▶ _WHAT IS REQUIRED_: From the post-punk text below, reproduce word for word the passage that opens with the words "What is Post-Punk?" and closes with "November 26, 1977.".
::: TEXT :::
What is Post-Punk?
What the textbooks do say: Post-punk is a music genre and era that grew out of punk rock in the late 1970s. It kept punk's DIY ethic and political urgency but traded three-chord speed for experimentation. The sound favors prominent melodic bass, angular guitar, dance and dub rhythms, synthesizers, and art-school ideas. Journalist Jon Savage put the term in print in his “New Musick” editorial for Sounds on November 26, 1977.
Music historians have the timeline right: post-punk broke open in the late ’70s when the raw aggression of punk collided with art-school subversion, stark rhythms, and darker, angular atmospheres. We respect that foundation, but post-punk never stopped. At Play Alone Records, we don't treat the genre as a closed archive or a retro aesthetic. Right now, this weekend, bands are on small stages playing music with political convictions they refuse to soften. That is what makes them post-punk. It’s not a specific tempo. It's not a chorus pedal on a guitar. It is the sound of emerging bands struggling with wealth inequality, social structures being stripped away like we are going back in time, and having no say in any of it. They are angry, they are inspired, they need an outlet. You can hear it.
::: DATA LISTING :::
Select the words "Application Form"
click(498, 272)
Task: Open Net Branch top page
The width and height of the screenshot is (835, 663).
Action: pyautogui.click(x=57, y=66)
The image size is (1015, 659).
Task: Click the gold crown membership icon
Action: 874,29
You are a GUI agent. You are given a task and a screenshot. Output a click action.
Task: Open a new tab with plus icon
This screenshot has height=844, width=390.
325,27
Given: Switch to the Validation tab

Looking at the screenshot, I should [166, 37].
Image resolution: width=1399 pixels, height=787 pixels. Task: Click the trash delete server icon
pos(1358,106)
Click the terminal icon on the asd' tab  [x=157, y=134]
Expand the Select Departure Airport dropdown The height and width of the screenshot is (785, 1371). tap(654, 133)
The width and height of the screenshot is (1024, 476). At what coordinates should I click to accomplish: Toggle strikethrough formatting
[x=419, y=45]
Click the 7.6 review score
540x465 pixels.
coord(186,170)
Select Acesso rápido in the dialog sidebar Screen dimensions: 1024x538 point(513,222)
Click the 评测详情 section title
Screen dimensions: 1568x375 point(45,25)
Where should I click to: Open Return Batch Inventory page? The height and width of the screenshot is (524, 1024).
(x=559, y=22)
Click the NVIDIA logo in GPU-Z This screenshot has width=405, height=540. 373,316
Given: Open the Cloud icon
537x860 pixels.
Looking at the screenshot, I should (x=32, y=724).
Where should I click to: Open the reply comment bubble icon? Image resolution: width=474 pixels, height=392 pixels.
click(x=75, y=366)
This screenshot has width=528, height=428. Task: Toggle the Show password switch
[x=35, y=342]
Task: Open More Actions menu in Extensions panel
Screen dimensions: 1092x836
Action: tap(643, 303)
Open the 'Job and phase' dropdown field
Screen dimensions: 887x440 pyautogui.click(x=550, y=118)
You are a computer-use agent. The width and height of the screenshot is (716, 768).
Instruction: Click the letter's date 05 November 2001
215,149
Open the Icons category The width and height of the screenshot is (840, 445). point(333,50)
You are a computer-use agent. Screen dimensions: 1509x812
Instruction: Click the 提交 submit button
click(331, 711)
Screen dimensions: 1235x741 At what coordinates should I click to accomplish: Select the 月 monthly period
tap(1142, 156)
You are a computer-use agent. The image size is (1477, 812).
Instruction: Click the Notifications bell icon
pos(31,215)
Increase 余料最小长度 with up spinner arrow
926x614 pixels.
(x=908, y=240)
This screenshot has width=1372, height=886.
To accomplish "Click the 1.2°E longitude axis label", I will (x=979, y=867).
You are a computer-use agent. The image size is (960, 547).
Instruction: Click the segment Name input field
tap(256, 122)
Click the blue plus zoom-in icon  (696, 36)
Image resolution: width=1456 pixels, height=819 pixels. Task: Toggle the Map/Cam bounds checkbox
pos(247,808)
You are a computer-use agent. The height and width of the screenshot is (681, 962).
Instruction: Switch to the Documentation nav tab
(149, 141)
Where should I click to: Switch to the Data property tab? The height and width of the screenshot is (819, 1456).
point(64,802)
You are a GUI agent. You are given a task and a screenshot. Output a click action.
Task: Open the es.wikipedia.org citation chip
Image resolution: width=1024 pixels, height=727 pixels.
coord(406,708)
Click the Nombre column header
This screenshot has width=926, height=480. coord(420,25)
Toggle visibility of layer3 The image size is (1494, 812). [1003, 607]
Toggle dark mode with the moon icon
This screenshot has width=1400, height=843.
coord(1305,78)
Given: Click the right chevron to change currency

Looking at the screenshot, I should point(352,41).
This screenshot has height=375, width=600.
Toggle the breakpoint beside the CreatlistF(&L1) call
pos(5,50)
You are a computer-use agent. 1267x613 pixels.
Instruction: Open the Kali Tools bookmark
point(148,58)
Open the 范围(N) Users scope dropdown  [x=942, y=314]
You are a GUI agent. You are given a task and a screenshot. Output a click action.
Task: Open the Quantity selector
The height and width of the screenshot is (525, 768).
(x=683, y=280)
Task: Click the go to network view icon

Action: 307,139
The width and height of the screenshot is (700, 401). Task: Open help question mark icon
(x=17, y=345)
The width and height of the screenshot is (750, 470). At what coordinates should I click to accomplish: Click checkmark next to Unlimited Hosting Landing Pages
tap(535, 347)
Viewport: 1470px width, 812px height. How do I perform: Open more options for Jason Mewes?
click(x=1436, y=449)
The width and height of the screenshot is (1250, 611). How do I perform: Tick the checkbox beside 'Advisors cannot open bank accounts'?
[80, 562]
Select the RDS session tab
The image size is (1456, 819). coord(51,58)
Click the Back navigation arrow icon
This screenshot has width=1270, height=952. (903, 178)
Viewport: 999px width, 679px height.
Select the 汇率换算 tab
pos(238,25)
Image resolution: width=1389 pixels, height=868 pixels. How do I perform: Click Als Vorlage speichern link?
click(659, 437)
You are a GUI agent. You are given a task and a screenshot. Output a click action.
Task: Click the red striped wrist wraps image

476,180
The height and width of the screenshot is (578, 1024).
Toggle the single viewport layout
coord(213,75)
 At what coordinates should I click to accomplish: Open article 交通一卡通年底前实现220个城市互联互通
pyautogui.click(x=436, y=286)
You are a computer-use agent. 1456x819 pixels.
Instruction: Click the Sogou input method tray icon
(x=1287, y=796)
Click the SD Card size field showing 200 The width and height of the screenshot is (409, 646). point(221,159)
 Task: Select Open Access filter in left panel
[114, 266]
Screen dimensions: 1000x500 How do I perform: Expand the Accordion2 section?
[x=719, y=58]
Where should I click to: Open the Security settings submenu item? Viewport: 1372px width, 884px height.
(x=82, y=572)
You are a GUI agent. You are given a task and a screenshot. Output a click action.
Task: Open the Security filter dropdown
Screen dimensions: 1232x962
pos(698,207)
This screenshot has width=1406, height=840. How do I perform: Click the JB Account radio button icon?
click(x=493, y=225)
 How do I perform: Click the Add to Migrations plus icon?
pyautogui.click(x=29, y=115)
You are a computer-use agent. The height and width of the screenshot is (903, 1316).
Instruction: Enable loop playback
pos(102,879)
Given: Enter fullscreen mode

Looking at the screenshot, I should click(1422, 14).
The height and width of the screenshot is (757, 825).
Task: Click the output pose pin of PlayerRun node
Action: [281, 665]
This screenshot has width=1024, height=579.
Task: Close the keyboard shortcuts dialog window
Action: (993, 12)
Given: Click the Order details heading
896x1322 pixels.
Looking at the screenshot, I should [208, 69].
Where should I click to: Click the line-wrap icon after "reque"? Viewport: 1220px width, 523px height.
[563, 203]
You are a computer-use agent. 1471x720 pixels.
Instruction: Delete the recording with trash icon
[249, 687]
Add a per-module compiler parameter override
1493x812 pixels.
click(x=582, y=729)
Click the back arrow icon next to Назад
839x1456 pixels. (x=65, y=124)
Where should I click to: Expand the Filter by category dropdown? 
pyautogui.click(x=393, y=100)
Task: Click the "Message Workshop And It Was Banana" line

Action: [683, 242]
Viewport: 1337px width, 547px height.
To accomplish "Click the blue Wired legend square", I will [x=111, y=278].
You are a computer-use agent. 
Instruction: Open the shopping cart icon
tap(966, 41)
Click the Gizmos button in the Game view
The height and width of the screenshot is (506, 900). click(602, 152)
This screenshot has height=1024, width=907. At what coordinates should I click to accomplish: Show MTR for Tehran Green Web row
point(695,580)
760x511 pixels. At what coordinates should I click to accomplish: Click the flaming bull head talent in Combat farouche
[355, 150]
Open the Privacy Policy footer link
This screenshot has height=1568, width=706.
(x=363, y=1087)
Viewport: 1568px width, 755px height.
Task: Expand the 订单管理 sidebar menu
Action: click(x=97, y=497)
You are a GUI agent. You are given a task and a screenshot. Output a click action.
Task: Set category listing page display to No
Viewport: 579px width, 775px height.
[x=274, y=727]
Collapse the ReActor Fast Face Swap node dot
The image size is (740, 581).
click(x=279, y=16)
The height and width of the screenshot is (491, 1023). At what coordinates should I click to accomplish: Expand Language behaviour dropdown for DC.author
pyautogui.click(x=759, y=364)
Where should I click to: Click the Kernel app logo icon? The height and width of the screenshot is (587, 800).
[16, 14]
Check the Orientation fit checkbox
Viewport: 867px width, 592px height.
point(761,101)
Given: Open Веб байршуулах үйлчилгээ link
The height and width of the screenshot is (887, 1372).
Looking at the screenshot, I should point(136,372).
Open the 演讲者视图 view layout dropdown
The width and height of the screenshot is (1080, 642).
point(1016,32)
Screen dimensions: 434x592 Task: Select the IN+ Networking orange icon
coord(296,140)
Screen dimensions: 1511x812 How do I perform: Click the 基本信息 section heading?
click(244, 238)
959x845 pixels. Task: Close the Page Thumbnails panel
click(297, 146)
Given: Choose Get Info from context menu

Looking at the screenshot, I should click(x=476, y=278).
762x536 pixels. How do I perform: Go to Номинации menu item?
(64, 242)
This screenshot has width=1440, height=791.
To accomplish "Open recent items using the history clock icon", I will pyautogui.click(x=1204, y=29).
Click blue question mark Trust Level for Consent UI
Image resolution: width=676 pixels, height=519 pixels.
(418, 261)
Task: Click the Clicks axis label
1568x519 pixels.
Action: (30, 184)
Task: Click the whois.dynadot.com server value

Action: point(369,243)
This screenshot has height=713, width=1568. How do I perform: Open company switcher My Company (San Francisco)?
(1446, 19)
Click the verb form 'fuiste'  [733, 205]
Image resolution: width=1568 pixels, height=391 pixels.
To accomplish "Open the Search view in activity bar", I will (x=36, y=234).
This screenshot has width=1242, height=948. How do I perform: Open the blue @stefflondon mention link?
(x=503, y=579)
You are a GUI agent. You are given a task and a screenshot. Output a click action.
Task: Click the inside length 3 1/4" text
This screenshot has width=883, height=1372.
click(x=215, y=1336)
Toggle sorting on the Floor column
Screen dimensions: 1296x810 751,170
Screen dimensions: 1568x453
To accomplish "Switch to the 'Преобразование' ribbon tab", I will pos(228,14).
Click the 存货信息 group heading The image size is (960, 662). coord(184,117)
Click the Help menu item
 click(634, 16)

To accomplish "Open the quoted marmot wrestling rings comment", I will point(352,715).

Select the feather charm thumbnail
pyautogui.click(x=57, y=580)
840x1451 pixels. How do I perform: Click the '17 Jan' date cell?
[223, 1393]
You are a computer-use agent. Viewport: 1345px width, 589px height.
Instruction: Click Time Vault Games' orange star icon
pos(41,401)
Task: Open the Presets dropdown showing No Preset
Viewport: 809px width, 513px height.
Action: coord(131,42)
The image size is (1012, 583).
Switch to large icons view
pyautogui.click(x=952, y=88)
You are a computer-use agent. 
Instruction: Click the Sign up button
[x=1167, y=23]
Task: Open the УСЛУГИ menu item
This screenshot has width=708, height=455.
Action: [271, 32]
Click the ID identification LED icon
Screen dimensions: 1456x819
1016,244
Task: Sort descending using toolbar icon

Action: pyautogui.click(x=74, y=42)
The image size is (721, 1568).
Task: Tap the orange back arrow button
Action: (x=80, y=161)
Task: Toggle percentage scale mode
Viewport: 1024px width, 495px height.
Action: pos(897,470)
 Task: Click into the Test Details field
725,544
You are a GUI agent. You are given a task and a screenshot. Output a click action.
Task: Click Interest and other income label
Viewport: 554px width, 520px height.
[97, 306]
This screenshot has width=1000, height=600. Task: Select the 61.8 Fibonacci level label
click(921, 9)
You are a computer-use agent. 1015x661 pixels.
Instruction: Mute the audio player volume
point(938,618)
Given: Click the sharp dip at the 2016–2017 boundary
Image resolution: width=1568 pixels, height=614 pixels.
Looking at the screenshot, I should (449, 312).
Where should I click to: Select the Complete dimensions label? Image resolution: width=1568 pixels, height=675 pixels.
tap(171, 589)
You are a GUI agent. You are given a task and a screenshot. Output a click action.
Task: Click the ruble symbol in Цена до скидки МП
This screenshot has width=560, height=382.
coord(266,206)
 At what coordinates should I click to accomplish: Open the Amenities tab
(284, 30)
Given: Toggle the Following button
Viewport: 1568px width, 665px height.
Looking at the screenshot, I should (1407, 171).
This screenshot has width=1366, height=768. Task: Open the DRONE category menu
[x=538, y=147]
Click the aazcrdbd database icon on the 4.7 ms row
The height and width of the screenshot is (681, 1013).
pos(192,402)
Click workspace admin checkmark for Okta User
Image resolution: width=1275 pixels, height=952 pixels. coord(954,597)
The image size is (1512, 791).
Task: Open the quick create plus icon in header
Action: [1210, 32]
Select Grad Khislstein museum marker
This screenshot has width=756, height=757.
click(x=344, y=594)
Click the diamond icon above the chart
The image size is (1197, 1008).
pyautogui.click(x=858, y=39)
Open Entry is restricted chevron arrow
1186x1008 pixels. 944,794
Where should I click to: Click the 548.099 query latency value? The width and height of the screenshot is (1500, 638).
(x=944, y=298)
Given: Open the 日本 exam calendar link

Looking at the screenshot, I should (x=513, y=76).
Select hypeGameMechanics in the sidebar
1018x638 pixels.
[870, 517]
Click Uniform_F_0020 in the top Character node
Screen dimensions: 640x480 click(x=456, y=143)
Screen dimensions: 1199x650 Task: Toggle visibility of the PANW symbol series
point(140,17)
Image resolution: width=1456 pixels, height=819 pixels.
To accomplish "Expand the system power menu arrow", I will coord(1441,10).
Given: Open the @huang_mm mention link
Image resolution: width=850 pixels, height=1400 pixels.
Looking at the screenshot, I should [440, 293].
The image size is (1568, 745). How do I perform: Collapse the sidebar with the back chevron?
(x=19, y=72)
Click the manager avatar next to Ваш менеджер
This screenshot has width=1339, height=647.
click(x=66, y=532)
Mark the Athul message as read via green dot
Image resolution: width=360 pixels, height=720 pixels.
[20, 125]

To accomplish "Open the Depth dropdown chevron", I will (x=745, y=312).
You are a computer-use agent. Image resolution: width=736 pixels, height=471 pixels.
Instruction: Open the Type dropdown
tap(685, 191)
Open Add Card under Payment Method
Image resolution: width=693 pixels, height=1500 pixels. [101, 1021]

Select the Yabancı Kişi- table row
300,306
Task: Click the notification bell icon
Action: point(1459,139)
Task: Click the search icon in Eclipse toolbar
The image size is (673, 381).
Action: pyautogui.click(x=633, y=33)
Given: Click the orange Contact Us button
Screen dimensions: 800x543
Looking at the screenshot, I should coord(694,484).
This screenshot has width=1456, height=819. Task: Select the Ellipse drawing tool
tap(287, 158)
:::
▶ _SOLUTION TO THE PROBLEM_:
What is Post-Punk?
What the textbooks do say: Post-punk is a music genre and era that grew out of punk rock in the late 1970s. It kept punk's DIY ethic and political urgency but traded three-chord speed for experimentation. The sound favors prominent melodic bass, angular guitar, dance and dub rhythms, synthesizers, and art-school ideas. Journalist Jon Savage put the term in print in his “New Musick” editorial for Sounds on November 26, 1977.